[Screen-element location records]
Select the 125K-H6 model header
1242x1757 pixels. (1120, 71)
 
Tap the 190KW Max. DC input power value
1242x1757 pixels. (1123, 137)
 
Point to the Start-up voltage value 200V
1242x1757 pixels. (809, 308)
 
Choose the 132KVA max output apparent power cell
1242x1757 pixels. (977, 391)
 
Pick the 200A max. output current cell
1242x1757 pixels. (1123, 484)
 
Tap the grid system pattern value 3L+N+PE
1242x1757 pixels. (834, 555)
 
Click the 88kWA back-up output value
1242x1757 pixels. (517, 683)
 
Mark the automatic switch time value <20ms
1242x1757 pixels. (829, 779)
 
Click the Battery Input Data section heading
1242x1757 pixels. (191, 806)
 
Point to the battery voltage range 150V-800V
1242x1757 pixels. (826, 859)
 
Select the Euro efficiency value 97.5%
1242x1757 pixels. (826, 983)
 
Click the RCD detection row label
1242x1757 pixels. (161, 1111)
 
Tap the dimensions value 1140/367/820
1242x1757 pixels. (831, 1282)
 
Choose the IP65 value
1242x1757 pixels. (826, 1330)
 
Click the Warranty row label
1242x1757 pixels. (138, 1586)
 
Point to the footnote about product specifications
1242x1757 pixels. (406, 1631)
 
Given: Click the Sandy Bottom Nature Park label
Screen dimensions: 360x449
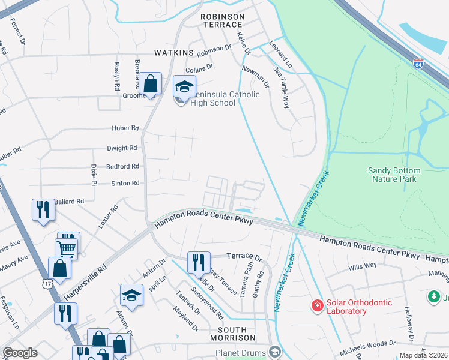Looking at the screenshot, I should (x=394, y=175).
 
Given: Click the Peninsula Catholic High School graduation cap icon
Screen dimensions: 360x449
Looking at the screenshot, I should (x=184, y=87).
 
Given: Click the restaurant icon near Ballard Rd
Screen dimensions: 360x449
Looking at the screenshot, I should (x=43, y=209).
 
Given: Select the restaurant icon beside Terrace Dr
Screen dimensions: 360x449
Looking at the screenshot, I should (x=198, y=262).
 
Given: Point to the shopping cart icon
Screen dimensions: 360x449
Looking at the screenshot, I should (x=66, y=247).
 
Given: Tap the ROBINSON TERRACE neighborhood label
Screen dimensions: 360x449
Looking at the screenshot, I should (x=223, y=22).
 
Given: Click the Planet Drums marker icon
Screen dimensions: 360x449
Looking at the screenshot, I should (x=275, y=351).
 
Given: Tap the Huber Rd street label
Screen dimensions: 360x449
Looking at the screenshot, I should (x=125, y=128).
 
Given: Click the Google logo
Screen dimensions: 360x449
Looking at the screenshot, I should (x=20, y=353).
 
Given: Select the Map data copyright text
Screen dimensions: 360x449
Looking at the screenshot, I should (x=423, y=355).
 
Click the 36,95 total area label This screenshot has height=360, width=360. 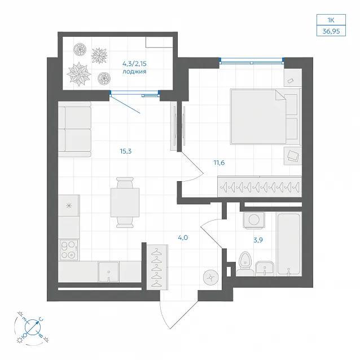pyautogui.click(x=331, y=31)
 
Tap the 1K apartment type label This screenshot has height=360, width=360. pyautogui.click(x=331, y=20)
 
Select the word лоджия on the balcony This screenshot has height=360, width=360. pyautogui.click(x=134, y=72)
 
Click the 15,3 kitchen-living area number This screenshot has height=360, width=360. pyautogui.click(x=126, y=151)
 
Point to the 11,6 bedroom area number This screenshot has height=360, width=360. pyautogui.click(x=219, y=163)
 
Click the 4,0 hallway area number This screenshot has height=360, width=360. pyautogui.click(x=183, y=238)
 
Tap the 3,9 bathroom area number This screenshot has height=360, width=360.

→ **Instructions to follow**: Write out the entries again, requests included, starting with the line containing "Point to the battery voltage range 150V-800V" and going on through the line containing "1242x1757 pixels. (406, 1631)". Shift every coordinate in the answers by -11.

→ **Full response**:
Point to the battery voltage range 150V-800V
1242x1757 pixels. (815, 848)
 
Select the Euro efficiency value 97.5%
1242x1757 pixels. (815, 972)
 
Click the RCD detection row label
1242x1757 pixels. (150, 1100)
 
Tap the dimensions value 1140/367/820
1242x1757 pixels. (820, 1271)
 
Choose the IP65 value
1242x1757 pixels. (815, 1319)
 
Click the Warranty row label
1242x1757 pixels. (127, 1575)
 
Point to the footnote about product specifications
1242x1757 pixels. (395, 1620)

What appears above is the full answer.